1. Clean your shoreline. Once you’ve spent a few hours picking plastic bottles and bottle caps up off the beach, and pulling chip bags out of the brush, you’ll never look at plastic the same way again. You’ll immediately feel like you’ve made a difference for your local shoreline. You can make an enormous, visible difference to the Hudson in just a day if you’re part of Riverkeeper Sweep each year in early May.

Or, you can join clean up projects with our community-based groups throughout the year.

2. Expand New York’s bottle bill. Plastic bottles were the most common type of litter found along the Hudson in Riverkeeper Sweep shoreline cleanups in 2019. Expanding New York’s 5-cent deposit on containers is a critical policy solution to address both plastic pollution and the current recycling crisis. Please send a message to Governor Cuomo and your state representatives, urging them to support Assemblymember Englebright’s A.5028-A, which would expand New York State’s bottle deposit program to include non-carbonated beverages as well as wine and liquor glass bottles.

3. Skip straws. Like plastic bags, plastic straws are among the top 10 items of trash found in U.S. waters, and they’re generally not recyclable. Restaurants can be convinced to forgo the straws and stirrers unless customers request them. They can offer paper straws, as McDonald’s is starting to do.

New Paltz, at the urging of high school students and with information from Riverkeeper, has decided to ask the local restaurants to get on board. See the local resolution passed by the Town and Village of New Paltz this month and take it to your own town hall. The Last Plastic Straw has a standard pledge form that restaurants can use, and cards that patrons can leave with their bill.

4. Bottle your own. If you need more convincing to avoid bottled water, take a look at our updated list of reasons. Bottled water might seem cleaner, but the federal government requires far more rigorous and frequent safety testing and monitoring of municipal drinking water than of bottled water.

Despite having world-class tap water in NYC, New Yorkers purchase and consume over a billion bottles of water yearly – about 125 bottles for every man, woman and child. About 86 percent of empty plastic water bottles in the United States land in the garbage instead of being recycled. Learn more and spread the word.

5. Mind your microfibers. Just like plastic microbeads in cosmetic products, microfibers from our clothing can pass through wastewater treatment plants into our waterways.
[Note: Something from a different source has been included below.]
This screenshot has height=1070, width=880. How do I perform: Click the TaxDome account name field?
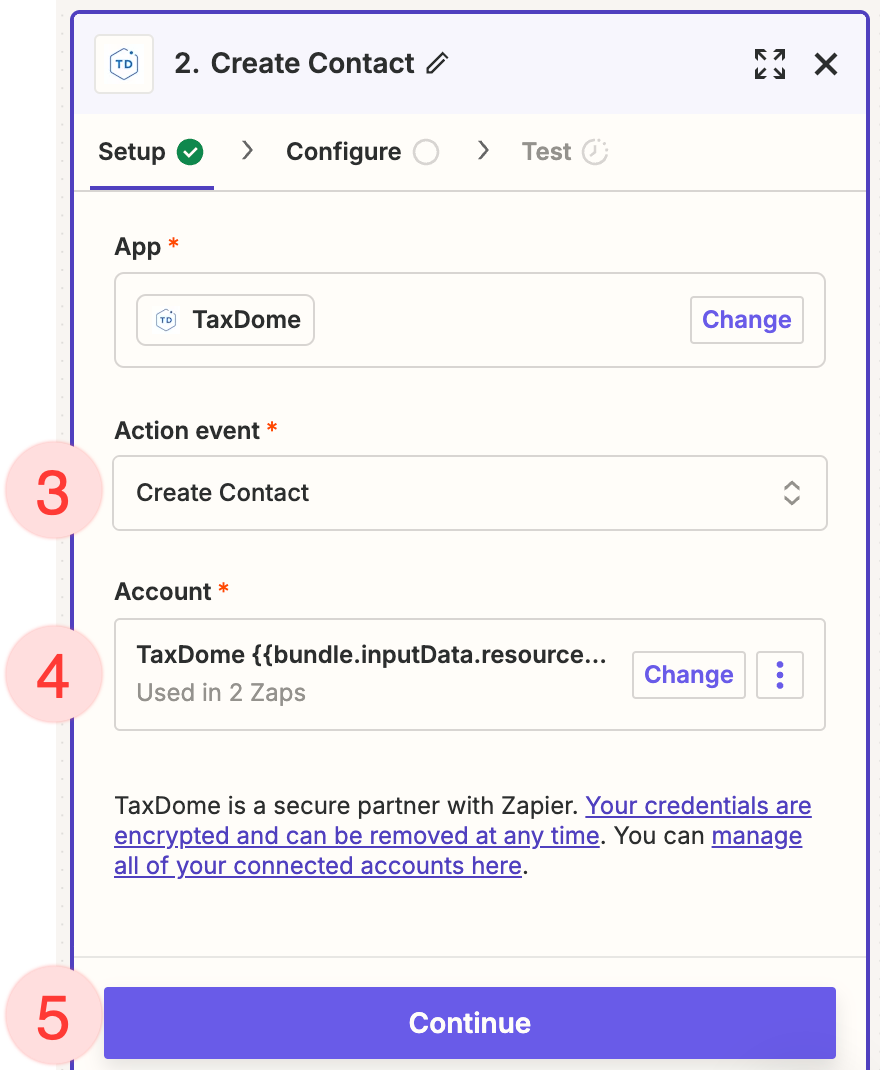click(371, 656)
A nationwide ban is targeting the microbead problem, but microfibers? Follow the research on this problem and some possible solutions. Our friends at the Rozalia project developed the Cora ball, designed to catch fibers in the laundry. You can be among the first to try it out.

Riverkeeper is supporting science research on microplastics in the Hudson River Estuary, and we want to learn much more about how they affect marine life. In a pilot study last summer, researchers from Lamont-Doherty Earth Observatory took water samples from the Riverkeeper patrol boat and confirmed that indeed, New York’s Waterways Are Swimming in Plastic Microbeads.

Looking at the microscopic bits of plastics, Lamont found that “many appeared to be eroded bits and fibers of larger items—remains of carpets, clothing, food packaging, paints — but among them were also apparent microbeads. Plastics from Newtown Creek carried heavy doses of atlenol, a drug used to treat high blood pressure.”

In another Lamont study, students found plastics in the guts of common marine organisms from around the world, including those sold at local fish markets. They found microbeads in small fish from Piermont Marsh, oysters from the New York harbor vicinity, commercial shrimp from South America, and clams from China.

The news is truly sickening – and we’ll keep learning more. Meanwhile, let’s do what we can.